When it says 3 times with no rest in between:
For example:
3 Times with no rest between:
Run 1:30 SPRINT
Run 1:00 SLOW
That means you go 1:30 Sprint - Run 1:00 Slow then right into 1:30 Sprint - then 1:00 Slow then 1:30 Sprint - then 1:00 Slow THEN rest 90 seconds.
Have fun!
Scale as necessary - this is a doozy!
ROW VERSION
Row 4 Min MODERATE
2 Min Rest
3 Times with no rest between:
Row 1:30 SPRINT
Row 1:00 SLOW
Then Rest 90 Seconds
3 Times with no rest between:
Row 1:00 SPRINT
Row 1:30 Slow
Then Rest 90 Seconds
3 Times with no Rest
Row 0:45 SPRINT
Row 1:45 SLOW
Then Rest 90 Seconds
3 Times with no Rest between:
Row 0:30 SPRINT
Row 2:00 SLOW
Then Rest 90 Seconds
Row 4 Min MODERATENo specific distances on this one. But here's how to figure out your pace.
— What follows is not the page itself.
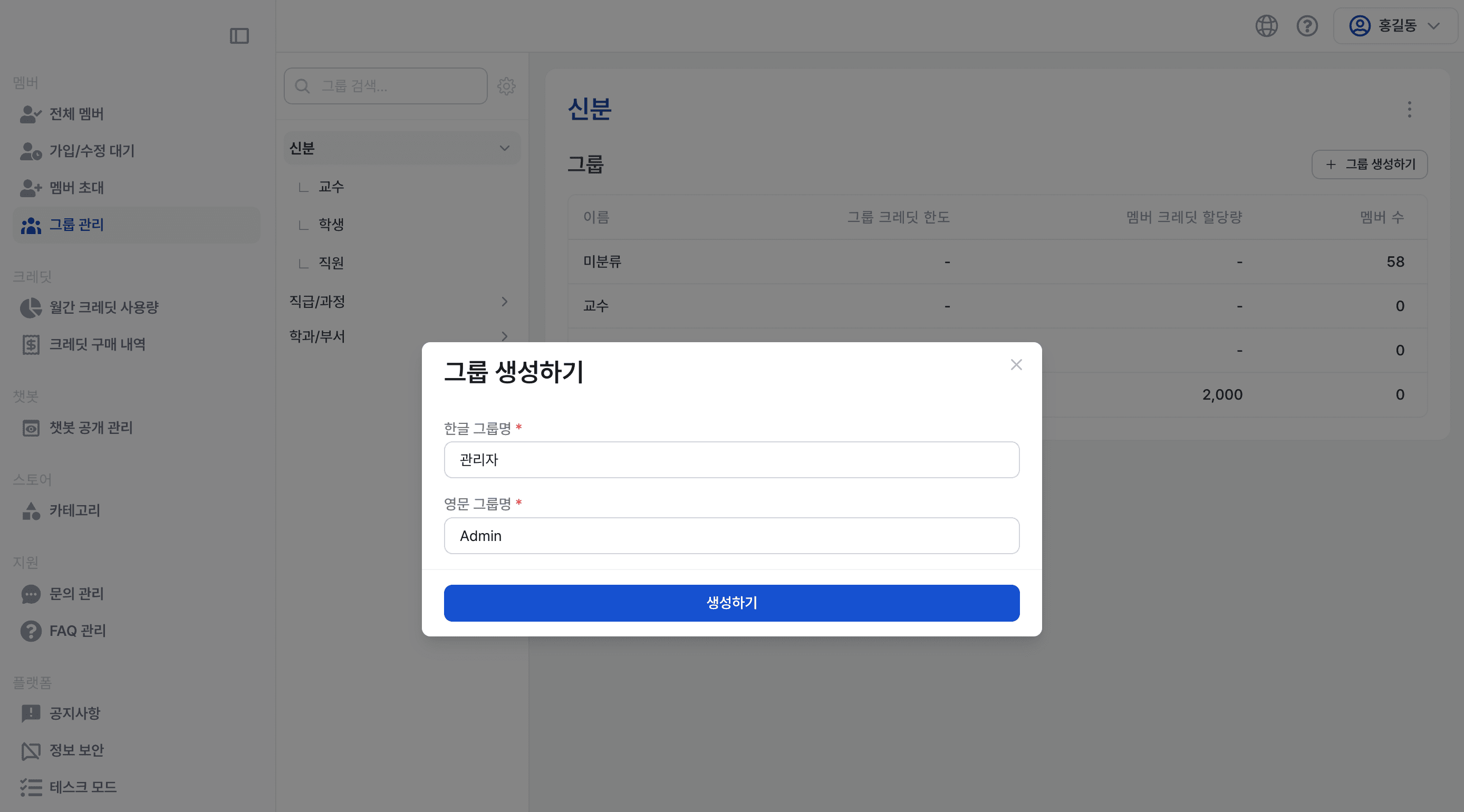The height and width of the screenshot is (812, 1464).
Task: Open group settings gear beside search box
Action: (506, 86)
Slow - a complete recovery pace but keep moving steady.
Moderate - Super sustainable, but not super comfortable.
Sprint - 90% effort for the time given. So - :30 second Sprints are going harder than 1:30 Sprints since they are shorter in duration.
When it says 3 times with no rest in between:
For example:
3 Times with no rest between:
Row 1:30 SPRINT
Row 1:00 SLOW
That means you go 1:30 Sprint - Row 1:00 Slow then right into 1:30 Sprint - then 1:00 Slow then 1:30 Sprint - then 1:00 Slow THEN rest 90 seconds.
Have fun!
Scale as necessary - this is a doozy!
BIKE VERSION
For total calories
Bike 4 Min MODERATE
2 Min Rest
3 Times with no rest between:
Bike 1:30 SPRINT
Bike 1:00 SLOW
Then Rest 90 Seconds
3 Times with no rest between:
Bike 1:00 SPRINT
Bike 1:30 Slow
Then Rest 90 Seconds
3 Times with no Rest
Bike 0:45 SPRINT
Bike 1:45 SLOW
Then Rest 90 Seconds
3 Times with no Rest between:
Bike 0:30 SPRINT
Bike 2:00 SLOW
Then Rest 90 Seconds
Bike 4 Min MODERATENo specific calories on this one. But here's how to figure out your pace.
DO NOT MESS UP THE PACING TO TRY AND GET A BETTER SCORE!
Slow - a complete recovery pace but keep moving steady.
Moderate - Super sustainable, but not super comfortable.
Sprint - 90% effort for the time given. So - :30 second Sprints are going harder than 1:30 Sprints since they are shorter in duration.